→ **TASK BRIEF**: Write out the stretch of the Europe trip summary from "Well, here it" through "we had stayed.", word for word.

→ **EXCERPT**:
Subject: Quick Summary of Europe Trip
Hi Fellow Ziners,

Well, here it is, a week since Maria and I left our room in Paris and enduring 23 hours of various forms of travel, we were turning the key in the front door of our home in Los Olivos, California. The sense of relief of finally being home was nearly overwhelming. It was so nice to lie down in our own bed and rest our heads on our own pillows for the first time in almost three months. We had dozed some on the planes, and then again on the shuttle from LAX to Los Olivos, so we were ready for some real sleep. Maria was off to bed right away, but I had to spend some time on my computer, checking Email and such. It was pleasant to not have to pay to use it, as was the case in most of the areas we had stayed.

In the three months that we were in Europe, we traveled through Switzerland, Italy, France, Spain and Portugal. We covered quite a bit of Southern Europe: France: Nice, Arles, Carcassonne, Sarlat, Amboise, and Mont St. Michel, ending our trip with a week in Paris Spain: Barcelona, Valencia, Granada, Sevilla, Arcos de la Frontera, Salamanca, Madrid Portugal: Lisbon, Selama, Evoro, Combria Switzerland: Zurich, Gimmelwald Italy: Varenna, The Alpe di Siusi area,Venice,Florence,Monterosso in the Cinque Terre area,Siena, Orvieto, Umbria, Pompeii, Sorrento, Rome, Milan

We flew into Zurich, stayed a night there and headed off to Gimmelwald for a couple of nights. We then made a train connection to Varenna on Lake Como, where we joined a "Rick Steves Best of Italy" Tour for the next 21 days. When the tour ended in Rome, we activated our two month rail pass and were off to Milan. Our plans for the remainder of our vacation after the tour changed every so often, whether we wanted them to or not. The French rail workers changed it for us once; by striking on the day we were to leave Nice. We sat in the train station for a while and then noticed that there weren't very many people around and the schedule board didn't have very many departures listed. Finally, we were told that there was a strike in progress and only one or two trains would be running. We then tried for a bus to our next destination, but they were full for obvious reasons. We then returned to our hotel to see if they could put us up for another night, but they were booked up also. Just as we turned to leave to find some other lodging the desk received a call. Another party was canceling for that night as a result of the strike, so we had our room for another day.

(Element lookup data)
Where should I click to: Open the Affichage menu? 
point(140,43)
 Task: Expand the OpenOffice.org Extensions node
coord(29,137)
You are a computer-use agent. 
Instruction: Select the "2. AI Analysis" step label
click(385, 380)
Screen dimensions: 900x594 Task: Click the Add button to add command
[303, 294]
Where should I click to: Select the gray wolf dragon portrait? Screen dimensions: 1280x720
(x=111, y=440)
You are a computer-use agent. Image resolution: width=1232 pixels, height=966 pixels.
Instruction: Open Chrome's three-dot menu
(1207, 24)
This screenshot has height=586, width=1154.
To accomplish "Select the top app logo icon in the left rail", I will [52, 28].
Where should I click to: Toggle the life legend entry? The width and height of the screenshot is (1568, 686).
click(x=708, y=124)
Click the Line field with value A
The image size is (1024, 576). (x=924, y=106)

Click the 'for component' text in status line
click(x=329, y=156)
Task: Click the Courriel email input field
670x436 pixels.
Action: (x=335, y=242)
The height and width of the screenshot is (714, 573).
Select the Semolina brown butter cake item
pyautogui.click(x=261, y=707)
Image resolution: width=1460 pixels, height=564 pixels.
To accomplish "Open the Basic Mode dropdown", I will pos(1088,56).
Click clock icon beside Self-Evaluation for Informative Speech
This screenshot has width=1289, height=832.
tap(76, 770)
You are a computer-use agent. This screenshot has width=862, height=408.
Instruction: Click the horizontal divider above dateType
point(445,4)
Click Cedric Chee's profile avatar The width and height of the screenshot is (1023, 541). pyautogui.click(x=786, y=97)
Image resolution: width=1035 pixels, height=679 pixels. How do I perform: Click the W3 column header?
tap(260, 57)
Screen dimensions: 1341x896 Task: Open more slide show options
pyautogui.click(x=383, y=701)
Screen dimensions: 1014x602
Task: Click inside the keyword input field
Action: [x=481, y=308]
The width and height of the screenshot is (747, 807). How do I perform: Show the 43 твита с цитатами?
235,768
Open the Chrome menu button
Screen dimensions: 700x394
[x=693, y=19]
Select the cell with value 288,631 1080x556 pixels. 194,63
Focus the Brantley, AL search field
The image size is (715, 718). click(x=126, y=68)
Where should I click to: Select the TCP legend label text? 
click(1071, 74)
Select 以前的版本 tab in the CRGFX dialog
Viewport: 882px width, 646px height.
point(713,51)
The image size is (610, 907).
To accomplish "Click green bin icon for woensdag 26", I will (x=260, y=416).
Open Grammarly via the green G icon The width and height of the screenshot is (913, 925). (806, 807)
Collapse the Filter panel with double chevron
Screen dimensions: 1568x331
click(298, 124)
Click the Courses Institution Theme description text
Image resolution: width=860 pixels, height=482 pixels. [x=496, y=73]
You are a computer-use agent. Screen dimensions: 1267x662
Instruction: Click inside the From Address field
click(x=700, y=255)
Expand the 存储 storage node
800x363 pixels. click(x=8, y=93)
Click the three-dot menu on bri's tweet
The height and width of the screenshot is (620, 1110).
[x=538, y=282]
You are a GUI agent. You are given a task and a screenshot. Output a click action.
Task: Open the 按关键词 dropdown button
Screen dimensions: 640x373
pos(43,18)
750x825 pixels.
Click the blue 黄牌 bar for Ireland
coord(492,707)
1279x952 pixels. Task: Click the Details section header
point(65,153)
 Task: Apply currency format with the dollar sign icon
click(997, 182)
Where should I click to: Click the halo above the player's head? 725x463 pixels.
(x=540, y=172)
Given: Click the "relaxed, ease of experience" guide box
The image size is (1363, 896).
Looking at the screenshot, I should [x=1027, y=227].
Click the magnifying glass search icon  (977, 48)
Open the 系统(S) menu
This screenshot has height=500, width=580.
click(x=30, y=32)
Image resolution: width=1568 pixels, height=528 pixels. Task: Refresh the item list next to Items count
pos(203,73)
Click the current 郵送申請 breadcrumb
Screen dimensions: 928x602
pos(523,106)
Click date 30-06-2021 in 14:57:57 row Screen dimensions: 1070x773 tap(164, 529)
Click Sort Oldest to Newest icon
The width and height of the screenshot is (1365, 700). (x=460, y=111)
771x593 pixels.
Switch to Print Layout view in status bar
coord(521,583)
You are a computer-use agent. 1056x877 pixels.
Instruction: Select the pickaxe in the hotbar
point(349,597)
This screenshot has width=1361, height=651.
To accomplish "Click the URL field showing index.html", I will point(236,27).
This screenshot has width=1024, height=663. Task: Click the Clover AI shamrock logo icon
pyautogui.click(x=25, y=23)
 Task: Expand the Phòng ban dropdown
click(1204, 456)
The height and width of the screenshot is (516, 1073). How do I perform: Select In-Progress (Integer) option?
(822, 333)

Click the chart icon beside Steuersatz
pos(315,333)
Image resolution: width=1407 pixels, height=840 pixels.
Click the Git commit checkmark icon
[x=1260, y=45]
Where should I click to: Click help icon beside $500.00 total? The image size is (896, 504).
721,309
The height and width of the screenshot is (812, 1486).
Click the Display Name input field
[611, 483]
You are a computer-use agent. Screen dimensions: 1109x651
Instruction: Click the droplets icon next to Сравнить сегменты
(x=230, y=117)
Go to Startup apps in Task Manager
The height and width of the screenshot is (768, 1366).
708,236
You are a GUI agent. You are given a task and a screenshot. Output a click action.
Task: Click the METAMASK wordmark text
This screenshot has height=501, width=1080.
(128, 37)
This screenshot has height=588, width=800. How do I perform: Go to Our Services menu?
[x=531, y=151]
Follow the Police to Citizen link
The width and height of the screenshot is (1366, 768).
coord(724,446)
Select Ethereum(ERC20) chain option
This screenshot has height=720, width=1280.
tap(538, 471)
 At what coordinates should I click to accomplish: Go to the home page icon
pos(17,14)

→ **SOLUTION FOR THIS EXERCISE**:
Well, here it is, a week since Maria and I left our room in Paris and enduring 23 hours of various forms of travel, we were turning the key in the front door of our home in Los Olivos, California. The sense of relief of finally being home was nearly overwhelming. It was so nice to lie down in our own bed and rest our heads on our own pillows for the first time in almost three months. We had dozed some on the planes, and then again on the shuttle from LAX to Los Olivos, so we were ready for some real sleep. Maria was off to bed right away, but I had to spend some time on my computer, checking Email and such. It was pleasant to not have to pay to use it, as was the case in most of the areas we had stayed.